There has been multiple times, where a seller approaches me in our pre-listing process to discuss his/her exit goals with me. Most of the conversations begin with the fact that they want to be ‘cashed out’ of the practice and do not wish to take on any retention risk. They usually continue with how important it is to find a buyer that the clients will work with and that has similar expertise. While 100% cash out transactions with no retention are nice, one has to ask who is it that makes these offers and why?
Most of the CPA and accounting practice firms sold in the US do carry a retention component inside of the purchase agreement. It is a sound piece of advice and a sound tool when writing a contract to include retention provisions. If written effectively, it can give the seller the opportunity to reach for a higher payout while protecting the downside risk for the buyer.
What sellers do not realize in the beginning is that searching for a cash offer upfront is going to reduce the buyer pool significantly. The rule of thumb is the larger the size of the practice, the bigger the reduction to the buyer pool. In addition, finding the “right” buyer may be in direct conflict to the terms they think they desire.
Think about it. Why would someone make an all cash offer with no retention components in the contract? There are a number of reasons people make offers without retention.
1) They lack the business experience to understand all the nuances within a purchase contract. While they may be a CPA or an accountant, they may not have any direct entrepreneurial experience in this field. We have a number of CPA buyers without the experience of running a business and simply do not know any better.
2) Buyers may lack the cash resources to capitalize the purchase on their own. SBA financing will not allow for a variable purchase price and therefore no offers financed through SBA will have a retention component.
3) Competition may be driving them to make an offer that they feel the seller will take. If you have been unsuccessful making offers to purchase over a season or two, the urgency for the buyer to buy is multiplied and their offer reflects that. A very strong sellers market may also lead to this.
While offers come in many different shapes and sizes, a seller should do the same level of due diligence on each buyer. On offers that do not include retention, a seller should make sure they understand why the offer is coming in the way it did. Look for a financial statement from the buyer, pull credit on the buyer, and do a background check or reference checks. These extra checks will help sellers make the decisions.

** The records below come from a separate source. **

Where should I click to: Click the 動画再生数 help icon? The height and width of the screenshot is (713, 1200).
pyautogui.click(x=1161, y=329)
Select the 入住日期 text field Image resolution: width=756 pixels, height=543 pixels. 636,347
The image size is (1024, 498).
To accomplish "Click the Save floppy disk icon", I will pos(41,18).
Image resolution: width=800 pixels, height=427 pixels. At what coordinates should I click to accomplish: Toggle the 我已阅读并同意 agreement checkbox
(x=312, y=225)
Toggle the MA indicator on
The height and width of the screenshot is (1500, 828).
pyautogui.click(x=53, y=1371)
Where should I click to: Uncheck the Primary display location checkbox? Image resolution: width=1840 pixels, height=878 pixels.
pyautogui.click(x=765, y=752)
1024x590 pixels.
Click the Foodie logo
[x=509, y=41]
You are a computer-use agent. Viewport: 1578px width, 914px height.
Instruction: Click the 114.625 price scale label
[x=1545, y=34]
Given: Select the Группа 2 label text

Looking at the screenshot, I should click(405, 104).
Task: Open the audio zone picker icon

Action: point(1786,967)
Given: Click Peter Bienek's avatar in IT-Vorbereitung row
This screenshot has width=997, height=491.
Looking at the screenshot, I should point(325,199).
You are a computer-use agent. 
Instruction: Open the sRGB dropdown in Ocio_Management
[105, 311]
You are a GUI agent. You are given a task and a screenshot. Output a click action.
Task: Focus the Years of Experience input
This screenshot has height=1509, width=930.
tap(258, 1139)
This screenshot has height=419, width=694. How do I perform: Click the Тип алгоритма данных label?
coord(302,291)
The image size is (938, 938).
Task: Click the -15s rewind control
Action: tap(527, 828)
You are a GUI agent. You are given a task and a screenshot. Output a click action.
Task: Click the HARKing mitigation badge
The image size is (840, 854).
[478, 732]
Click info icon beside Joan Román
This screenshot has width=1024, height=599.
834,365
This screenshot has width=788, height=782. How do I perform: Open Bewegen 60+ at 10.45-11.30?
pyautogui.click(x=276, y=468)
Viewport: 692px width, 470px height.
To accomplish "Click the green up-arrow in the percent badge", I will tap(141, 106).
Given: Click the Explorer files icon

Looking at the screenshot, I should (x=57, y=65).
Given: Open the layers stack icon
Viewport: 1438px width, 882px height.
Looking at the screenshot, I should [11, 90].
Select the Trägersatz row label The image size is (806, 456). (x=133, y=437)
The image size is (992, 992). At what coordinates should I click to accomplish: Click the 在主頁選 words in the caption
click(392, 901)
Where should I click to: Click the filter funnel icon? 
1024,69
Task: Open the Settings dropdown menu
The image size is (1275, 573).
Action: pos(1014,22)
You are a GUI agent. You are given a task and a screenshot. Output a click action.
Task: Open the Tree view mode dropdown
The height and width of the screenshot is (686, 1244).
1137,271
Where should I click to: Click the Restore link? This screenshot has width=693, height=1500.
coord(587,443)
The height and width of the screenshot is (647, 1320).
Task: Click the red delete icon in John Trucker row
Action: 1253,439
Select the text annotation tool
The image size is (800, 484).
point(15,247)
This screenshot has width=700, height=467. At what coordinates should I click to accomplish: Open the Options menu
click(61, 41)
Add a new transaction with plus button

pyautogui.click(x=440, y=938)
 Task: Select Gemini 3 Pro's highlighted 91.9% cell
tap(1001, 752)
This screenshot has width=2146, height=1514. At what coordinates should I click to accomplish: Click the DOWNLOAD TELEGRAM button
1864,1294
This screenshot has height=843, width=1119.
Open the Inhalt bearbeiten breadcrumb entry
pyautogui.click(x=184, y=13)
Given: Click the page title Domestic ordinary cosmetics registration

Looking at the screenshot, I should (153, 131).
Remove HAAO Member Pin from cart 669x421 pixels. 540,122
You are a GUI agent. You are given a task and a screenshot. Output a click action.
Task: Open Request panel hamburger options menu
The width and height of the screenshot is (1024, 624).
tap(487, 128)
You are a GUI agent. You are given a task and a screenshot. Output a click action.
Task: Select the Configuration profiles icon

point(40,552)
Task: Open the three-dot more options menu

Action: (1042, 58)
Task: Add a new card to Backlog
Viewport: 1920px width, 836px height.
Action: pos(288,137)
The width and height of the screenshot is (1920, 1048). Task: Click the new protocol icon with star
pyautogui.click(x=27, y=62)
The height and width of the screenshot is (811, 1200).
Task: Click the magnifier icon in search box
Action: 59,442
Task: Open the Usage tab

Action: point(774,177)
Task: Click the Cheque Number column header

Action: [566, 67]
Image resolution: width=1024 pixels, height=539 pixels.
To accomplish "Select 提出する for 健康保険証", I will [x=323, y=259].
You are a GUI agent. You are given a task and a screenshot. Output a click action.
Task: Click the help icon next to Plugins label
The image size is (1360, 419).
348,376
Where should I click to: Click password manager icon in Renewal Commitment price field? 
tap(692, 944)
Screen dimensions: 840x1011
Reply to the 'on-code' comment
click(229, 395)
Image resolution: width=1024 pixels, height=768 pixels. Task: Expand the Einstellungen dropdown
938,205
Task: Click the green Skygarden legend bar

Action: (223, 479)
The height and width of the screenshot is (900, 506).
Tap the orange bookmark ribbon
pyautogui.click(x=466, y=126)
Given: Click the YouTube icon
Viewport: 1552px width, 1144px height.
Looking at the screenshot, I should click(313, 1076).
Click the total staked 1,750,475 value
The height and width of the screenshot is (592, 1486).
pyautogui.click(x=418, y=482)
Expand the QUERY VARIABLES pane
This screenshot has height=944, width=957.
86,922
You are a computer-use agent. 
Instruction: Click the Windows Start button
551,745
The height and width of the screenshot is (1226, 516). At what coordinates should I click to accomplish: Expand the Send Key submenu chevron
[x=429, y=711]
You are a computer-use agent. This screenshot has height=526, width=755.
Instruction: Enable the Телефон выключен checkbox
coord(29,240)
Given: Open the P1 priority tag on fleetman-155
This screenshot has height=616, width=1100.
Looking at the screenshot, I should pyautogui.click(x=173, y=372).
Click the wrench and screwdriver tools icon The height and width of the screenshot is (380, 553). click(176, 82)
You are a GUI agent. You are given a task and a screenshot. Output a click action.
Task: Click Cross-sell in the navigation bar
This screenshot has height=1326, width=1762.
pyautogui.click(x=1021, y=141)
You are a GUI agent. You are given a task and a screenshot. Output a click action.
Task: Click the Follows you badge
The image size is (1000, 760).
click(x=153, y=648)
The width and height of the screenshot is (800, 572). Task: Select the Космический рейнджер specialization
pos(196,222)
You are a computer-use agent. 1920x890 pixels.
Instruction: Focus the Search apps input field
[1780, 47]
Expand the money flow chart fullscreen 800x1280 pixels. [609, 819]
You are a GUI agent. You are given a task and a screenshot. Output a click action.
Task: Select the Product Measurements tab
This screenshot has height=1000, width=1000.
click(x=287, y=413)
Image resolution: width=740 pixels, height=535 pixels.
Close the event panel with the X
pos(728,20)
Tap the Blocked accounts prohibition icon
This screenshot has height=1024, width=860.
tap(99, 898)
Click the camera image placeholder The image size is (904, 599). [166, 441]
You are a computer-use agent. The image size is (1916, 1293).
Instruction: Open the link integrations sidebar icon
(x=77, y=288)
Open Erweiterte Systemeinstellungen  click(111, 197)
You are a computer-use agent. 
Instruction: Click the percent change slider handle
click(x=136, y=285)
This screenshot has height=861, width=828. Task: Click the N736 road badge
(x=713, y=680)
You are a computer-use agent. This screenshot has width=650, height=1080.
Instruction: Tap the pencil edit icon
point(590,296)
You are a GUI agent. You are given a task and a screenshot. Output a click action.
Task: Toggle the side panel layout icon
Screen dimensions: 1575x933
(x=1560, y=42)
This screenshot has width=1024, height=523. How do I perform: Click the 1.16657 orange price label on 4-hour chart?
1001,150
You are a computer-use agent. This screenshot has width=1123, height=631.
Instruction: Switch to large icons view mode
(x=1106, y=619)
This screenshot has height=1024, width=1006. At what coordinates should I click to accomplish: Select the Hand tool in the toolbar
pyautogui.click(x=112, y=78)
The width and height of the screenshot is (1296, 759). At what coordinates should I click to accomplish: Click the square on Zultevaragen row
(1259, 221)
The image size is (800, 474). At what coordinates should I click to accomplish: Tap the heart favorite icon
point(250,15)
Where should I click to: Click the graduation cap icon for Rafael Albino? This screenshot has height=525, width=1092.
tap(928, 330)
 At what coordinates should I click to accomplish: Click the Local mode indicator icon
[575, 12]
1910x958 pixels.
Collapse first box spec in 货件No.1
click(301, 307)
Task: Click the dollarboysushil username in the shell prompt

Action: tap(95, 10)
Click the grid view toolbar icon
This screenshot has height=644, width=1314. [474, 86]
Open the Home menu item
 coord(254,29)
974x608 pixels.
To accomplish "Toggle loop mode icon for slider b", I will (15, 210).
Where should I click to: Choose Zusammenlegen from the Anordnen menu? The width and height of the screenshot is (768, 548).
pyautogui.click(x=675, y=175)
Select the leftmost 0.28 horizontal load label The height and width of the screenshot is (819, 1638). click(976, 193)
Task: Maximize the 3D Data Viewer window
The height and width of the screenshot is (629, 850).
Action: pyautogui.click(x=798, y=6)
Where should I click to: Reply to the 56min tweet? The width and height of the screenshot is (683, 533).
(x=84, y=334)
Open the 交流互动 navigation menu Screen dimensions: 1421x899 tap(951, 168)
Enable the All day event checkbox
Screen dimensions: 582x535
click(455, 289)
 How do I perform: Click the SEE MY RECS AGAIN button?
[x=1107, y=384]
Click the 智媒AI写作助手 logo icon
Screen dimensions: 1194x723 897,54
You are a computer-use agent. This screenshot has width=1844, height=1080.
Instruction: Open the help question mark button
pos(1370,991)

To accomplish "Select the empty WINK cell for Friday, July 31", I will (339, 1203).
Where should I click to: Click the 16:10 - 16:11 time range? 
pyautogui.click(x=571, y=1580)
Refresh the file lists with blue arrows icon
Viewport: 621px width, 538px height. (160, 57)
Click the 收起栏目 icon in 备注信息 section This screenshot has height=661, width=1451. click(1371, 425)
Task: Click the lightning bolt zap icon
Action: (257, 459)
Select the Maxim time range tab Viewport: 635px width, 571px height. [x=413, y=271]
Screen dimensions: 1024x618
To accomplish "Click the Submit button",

Keep in mind that excluding seller financed offers or offers that may include retention may eliminate the best of the buyers. The most experienced, professional, and well-informed buyers will most likely have retention in the contract. If you are truly looking for the best buyers for your clients consider taking on the retention clauses within the contract. A properly written and executed transition plan will mitigate many of the retention risks and you can openly search for the best buyer.